The huge “Flower Carpet” is built once every two years.

That big colorful rectangle is made out of flowers.

That big colorful rectangle is made out of flowers. (All photos: Copyright Wim Vanmaele)

On your average day, the Grand Place in Brussels is fascinating in its own way—its UNESCO World Heritage Site description calls it “remarkably homogenous,” full of serious edifices. But once every two years, for about four days, the stony square gets all dressed up. With the help of the people of Belgium, it covers itself in 600,000 flowers—the famous “Brussels Flower Carpet.”

The flower carpet is a tradition dating back to 1971. This year’s celebrates Belgium’s diplomatic relationship with Japan, and was designed by Fuji Suzuki, a young Japanese artist. It was constructed over the course of eight hours by hundreds of volunteers, who, following a color plan laid out on the ground, hand-placed each begonia, dahlia, and bark bit.

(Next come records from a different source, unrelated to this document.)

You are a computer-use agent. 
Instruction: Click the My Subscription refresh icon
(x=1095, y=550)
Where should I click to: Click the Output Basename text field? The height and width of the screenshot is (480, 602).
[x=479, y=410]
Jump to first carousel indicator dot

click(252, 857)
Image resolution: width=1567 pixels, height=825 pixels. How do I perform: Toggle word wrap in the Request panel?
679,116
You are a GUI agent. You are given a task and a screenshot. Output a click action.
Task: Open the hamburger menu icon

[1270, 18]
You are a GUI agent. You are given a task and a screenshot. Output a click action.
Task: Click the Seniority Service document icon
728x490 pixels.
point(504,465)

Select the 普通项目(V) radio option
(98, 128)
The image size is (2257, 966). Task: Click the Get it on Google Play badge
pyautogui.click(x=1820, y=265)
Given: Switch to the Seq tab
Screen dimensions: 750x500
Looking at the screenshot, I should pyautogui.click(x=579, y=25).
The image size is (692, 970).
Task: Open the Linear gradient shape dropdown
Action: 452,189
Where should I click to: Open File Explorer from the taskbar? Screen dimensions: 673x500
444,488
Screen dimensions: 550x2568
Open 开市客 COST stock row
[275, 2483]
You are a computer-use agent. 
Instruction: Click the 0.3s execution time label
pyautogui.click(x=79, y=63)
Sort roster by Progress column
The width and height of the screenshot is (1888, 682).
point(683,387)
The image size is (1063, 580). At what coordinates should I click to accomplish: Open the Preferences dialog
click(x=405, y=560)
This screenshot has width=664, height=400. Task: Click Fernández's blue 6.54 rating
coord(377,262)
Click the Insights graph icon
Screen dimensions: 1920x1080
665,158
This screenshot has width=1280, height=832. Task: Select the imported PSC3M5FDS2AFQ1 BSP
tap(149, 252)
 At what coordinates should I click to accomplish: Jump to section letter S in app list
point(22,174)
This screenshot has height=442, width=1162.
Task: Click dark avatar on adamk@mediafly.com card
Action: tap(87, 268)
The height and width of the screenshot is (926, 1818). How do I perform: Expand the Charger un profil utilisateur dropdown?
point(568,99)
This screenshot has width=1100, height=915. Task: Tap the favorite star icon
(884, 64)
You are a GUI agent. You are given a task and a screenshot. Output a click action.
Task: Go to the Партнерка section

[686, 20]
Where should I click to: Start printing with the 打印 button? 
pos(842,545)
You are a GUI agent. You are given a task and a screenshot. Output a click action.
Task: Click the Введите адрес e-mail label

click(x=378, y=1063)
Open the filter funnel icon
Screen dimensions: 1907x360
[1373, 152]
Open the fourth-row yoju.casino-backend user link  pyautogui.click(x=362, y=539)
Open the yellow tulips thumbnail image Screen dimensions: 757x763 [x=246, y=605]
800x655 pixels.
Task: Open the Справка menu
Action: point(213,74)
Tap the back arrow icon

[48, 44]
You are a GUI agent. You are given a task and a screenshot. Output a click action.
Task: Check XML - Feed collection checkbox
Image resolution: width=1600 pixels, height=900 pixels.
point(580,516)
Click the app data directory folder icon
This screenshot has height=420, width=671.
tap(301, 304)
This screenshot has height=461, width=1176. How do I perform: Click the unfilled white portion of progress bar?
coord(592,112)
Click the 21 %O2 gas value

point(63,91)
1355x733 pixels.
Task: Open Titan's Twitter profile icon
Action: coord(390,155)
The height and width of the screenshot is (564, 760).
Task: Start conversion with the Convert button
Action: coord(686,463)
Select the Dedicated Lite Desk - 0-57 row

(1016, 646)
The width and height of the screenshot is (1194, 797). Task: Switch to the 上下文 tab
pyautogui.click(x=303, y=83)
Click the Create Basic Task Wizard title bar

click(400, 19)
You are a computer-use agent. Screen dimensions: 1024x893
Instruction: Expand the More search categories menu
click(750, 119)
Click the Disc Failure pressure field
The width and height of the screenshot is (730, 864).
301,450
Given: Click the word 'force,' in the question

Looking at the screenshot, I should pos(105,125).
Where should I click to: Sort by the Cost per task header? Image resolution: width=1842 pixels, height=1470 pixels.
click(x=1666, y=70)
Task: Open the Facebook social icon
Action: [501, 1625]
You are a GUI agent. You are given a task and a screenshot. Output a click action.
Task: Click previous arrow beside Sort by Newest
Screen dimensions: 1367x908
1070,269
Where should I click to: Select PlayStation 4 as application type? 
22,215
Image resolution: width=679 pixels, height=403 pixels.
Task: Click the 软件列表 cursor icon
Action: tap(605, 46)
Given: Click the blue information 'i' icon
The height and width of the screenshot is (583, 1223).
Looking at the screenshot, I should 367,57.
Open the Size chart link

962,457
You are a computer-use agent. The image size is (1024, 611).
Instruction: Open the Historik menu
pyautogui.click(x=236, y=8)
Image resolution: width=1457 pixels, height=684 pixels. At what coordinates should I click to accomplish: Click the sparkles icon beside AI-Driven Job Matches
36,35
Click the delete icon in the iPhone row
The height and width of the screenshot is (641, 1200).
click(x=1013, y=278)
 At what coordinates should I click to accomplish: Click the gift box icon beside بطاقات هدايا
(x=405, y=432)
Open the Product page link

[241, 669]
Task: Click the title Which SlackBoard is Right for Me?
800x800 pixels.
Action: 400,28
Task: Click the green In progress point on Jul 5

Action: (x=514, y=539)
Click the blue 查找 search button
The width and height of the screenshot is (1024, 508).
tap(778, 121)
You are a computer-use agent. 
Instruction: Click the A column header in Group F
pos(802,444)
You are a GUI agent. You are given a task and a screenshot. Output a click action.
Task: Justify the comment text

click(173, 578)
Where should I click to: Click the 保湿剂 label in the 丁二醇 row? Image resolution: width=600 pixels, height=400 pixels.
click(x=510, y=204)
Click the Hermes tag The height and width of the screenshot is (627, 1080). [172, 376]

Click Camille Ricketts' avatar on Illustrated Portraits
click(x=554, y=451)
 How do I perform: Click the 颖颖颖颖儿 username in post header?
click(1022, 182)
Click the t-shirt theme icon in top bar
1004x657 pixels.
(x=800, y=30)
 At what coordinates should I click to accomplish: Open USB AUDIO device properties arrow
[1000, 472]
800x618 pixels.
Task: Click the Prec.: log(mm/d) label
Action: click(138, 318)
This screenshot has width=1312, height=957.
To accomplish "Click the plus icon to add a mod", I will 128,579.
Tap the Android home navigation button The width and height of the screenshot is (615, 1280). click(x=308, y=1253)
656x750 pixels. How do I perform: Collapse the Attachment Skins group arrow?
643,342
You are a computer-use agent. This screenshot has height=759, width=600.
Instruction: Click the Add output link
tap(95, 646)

People in Brussels can visit the carpet at the Grand-Place through Monday. Everyone else can enjoy internet photos, which, although they don’t smell like anything, at least will never start to wilt.

Before: boxes of flowers outside the square.

Before: boxes of flowers outside the square.

Volunteers carefully place hundreds of thousands of flowers.

Volunteers carefully place hundreds of thousands of flowers.

After: the square becomes a box of flowers.

After: the square becomes a box of flowers.

A detail of the finished carpet.

A detail of the finished carpet.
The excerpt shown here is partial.